JPMorgan Chase Acquires WePay: What Investors Need to Know

11/14/17

In October, America's largest bank, JPMorgan Chase & Co. (NYSE:JPM), made a massive acquisition in the financial technology space when it paid an undisclosed sum to acquire WePay. WePay offers payment solutions that provide an ecosystem for customers to use that allow them to seamlessly integrate the ability to make payments into their own services. The company counts businesses like GoFundMe, Meetup, and Webconnex among its clients. For example, it allows GoFundMe to extend payment options to each of its platform users to enable them to accept payments within their own personal fundraising campaigns.

According to the press release, the country's largest bank has several plans for its newest and shiniest fintech toy, not the least of which is to act as its "payments innovation incubator in Silicon Valley." Chase will now be able to offer several more payment capabilities to its 4 million small business customers, including the ability to accept card and digital payments almost instantly.

Street view of looking up at skyline in big city.

JPMORGAN CHASE, AMERICA'S BIGGEST BANK, JUST ACQUIRED WEPAY FOR MORE THAN $220 MILLION. IMAGE SOURCE: GETTY IMAGES.

JPMorgan Chase intends to keep WePay as a stand-alone business while leveraging its 4 million small business customers as a new distribution arm for its services, according to Chase Commerce Solutions CEO Matt Kane. Bill Clerico, the CEO and founder of WePay, echoed this sentiment in the press release, "We're excited to marry the distribution of one of the world's largest and most respected financial institutions with the best technology and talent in Silicon Valley."

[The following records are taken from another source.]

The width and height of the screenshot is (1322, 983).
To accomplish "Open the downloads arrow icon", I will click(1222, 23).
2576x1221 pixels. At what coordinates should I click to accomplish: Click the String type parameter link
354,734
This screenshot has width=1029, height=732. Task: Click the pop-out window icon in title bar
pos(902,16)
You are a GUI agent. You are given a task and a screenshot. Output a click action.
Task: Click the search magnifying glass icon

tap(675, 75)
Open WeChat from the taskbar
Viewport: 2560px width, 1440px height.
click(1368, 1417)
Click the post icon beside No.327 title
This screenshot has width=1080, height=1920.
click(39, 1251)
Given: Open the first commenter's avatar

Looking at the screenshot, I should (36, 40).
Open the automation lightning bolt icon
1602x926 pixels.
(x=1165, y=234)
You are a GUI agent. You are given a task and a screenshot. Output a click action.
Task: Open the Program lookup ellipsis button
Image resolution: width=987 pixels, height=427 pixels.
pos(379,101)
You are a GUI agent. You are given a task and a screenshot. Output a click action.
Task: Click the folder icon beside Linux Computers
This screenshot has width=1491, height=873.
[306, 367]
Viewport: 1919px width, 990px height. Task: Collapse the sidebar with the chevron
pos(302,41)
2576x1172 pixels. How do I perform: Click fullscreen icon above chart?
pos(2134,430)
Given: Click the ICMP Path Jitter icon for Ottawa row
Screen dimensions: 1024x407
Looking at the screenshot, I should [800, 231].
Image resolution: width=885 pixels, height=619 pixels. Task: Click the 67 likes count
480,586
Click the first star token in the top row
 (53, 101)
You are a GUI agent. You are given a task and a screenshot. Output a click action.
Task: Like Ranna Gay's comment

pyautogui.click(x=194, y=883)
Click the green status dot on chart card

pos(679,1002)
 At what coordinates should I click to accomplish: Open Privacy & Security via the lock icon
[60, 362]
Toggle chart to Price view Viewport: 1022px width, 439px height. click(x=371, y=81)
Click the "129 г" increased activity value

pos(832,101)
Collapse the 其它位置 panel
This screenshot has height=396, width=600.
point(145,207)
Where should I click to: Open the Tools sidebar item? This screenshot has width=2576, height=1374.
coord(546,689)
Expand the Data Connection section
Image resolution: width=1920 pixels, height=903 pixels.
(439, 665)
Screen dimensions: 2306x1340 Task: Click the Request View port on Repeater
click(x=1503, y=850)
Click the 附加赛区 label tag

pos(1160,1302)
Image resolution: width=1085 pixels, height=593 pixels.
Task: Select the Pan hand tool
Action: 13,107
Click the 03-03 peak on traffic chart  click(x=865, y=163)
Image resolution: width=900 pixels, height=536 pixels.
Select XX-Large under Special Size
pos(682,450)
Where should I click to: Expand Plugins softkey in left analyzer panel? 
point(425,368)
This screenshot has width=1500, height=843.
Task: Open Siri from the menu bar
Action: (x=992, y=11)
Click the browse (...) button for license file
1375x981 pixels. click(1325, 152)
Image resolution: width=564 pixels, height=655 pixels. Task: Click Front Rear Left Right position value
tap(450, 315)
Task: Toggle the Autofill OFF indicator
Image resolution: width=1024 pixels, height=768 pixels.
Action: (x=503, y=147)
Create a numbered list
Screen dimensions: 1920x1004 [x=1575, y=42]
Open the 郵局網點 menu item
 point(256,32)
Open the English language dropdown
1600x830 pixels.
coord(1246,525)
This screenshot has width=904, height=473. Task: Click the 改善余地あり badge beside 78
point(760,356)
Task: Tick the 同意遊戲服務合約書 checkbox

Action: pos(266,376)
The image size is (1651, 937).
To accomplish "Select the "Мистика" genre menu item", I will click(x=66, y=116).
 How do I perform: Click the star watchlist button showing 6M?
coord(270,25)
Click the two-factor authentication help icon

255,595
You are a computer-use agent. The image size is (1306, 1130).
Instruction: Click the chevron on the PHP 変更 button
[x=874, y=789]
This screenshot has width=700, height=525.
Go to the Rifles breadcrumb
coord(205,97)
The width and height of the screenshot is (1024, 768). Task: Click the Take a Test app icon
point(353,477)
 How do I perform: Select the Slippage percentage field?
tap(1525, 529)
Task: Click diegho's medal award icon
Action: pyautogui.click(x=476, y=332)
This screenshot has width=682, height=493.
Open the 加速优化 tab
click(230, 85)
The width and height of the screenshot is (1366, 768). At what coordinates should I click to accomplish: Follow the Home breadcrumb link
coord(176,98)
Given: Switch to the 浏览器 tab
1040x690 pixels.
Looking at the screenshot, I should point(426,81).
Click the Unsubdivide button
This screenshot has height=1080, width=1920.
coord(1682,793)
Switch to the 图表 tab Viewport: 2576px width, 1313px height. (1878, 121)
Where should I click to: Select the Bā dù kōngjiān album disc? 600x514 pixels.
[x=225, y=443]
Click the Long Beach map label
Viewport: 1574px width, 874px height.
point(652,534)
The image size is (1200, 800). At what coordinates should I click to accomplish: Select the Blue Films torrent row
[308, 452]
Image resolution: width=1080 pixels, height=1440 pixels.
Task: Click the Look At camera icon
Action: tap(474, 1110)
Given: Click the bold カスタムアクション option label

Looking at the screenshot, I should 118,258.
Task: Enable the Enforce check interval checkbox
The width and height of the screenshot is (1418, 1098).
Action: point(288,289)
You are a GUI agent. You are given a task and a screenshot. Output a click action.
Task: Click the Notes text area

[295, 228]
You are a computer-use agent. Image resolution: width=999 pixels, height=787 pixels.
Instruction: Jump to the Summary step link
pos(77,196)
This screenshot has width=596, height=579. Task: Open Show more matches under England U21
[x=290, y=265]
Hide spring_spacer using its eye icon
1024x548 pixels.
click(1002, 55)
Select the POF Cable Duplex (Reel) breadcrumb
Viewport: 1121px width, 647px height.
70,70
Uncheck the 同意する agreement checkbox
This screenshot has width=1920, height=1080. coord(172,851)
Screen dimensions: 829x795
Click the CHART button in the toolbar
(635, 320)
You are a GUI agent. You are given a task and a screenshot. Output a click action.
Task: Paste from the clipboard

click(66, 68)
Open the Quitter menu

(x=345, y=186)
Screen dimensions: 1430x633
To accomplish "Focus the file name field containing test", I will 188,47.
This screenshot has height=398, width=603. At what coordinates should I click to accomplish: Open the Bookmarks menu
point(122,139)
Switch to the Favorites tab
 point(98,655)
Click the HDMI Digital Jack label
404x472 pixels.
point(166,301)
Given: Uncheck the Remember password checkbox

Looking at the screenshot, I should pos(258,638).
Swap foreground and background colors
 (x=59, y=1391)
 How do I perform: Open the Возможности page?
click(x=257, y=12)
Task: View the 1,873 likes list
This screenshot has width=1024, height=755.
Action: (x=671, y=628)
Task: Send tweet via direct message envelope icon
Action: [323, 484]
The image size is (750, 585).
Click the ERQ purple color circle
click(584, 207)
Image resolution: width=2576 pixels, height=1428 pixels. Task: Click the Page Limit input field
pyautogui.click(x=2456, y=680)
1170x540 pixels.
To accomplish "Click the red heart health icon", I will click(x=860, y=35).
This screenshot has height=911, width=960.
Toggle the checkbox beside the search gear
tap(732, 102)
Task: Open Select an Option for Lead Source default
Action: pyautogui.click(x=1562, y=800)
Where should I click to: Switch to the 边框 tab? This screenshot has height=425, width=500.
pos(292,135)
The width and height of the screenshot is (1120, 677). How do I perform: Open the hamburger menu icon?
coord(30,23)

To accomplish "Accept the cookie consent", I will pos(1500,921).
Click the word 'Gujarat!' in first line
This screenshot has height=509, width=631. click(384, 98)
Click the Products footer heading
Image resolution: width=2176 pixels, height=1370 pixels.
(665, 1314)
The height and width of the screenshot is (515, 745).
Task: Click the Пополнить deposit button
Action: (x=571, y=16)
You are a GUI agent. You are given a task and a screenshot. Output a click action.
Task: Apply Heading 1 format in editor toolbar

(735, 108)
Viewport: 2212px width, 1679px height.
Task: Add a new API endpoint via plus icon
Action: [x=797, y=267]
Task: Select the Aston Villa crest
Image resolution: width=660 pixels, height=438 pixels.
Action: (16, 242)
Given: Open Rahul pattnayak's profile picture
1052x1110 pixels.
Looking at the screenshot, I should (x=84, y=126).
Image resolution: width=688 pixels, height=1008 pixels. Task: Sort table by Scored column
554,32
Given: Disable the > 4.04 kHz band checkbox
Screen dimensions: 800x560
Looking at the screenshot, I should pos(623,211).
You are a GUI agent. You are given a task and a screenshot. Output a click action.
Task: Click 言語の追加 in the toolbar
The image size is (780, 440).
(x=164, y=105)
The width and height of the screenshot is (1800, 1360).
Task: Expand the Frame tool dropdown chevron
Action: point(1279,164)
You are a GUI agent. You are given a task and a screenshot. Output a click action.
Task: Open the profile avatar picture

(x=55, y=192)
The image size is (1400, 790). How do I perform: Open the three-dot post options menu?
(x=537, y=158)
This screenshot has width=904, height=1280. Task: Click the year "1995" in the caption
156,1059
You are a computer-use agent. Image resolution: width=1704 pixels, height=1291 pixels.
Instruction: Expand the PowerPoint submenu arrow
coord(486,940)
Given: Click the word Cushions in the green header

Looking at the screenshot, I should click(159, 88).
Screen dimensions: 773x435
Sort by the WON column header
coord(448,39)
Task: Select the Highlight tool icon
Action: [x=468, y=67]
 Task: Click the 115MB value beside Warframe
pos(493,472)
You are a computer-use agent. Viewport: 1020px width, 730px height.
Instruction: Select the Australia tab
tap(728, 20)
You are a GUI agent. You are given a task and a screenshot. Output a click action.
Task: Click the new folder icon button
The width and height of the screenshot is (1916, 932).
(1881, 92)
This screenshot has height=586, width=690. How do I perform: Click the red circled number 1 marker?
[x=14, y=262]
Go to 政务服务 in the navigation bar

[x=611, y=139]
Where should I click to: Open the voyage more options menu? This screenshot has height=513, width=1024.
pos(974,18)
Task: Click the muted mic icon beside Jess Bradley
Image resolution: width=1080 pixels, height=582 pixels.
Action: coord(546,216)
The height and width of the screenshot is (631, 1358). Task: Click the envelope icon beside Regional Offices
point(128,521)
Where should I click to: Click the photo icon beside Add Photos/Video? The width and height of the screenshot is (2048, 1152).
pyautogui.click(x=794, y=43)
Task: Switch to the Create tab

While the amount JPMorgan Chase paid for the acquisition was undisclosed, the Wall Street Journal reported (link requires subscription) it was more than $220 million, the valuation WePay achieved in its latest round of funding in 2015.

What this means for JPMorgan Chase

America's biggest bank features an extremely lucrative commercial banking division that reported record revenue of $2.1 billion, a 15% year-over-year increase, and net income of $881 million, good for 13% annual growth. In the company's third-quarter conference call, transcribed by S&P Global Market Intelligence, CFO Marianne Lake called out the huge success this division was seeing and credited the resources the bank had poured into this part of the business:

"Another excellent quarter in this business with net income of $881 million, with record revenue and an ROE of 17%. And although we recognize that our results are affected by a benign credit environment, the performance is very strong and broad-based and is driven by the investments we've been making in the business, the differentiated platform capabilities we can offer our clients and our commitment to business discipline."

With the acquisition of WePay, the company's commercial banking operation will be able to offer even more "differentiated" capabilities to its customers, and, as a result, will probably see even more growth.

The Chase for fintech

Fintech is an abbreviated form of financial technology and refers to the use of technology to better accomplish traditional financial services. When fintech works, it usually means these financial services can be obtained for a cheaper price and at a greater convenience to the consumer. The end result for millions of consumers is that nimble tech companies have begun to displace banks and credit unions. For instance, think of PayPal Holdings and its 218 million active account holders that use their PayPal accounts to hold balances, make online purchases, and for P2P payments.

While this trend has been apparent for years, it seems to be accelerating. In the past couple of months, Square applied for a bank charter in Utah. More recently, First Data Corp and Live Oak Bancshares launched a joint venture, Apiture, designed to help smaller banks and credit unions offer all the bells and whistles on their websites and mobile apps that larger banks do.

Are big banks nimble enough to fight back? Well, with JPMorgan's WePay acquisition, the country's biggest bank is signifying it understands the threat fintech poses and is following the adage, "If you can't beat 'em, join 'em." For investors, more than the new small business customers and boost to earnings this will likely produce for JPMorgan, it's the attitude of embracing the future that should be most heartening.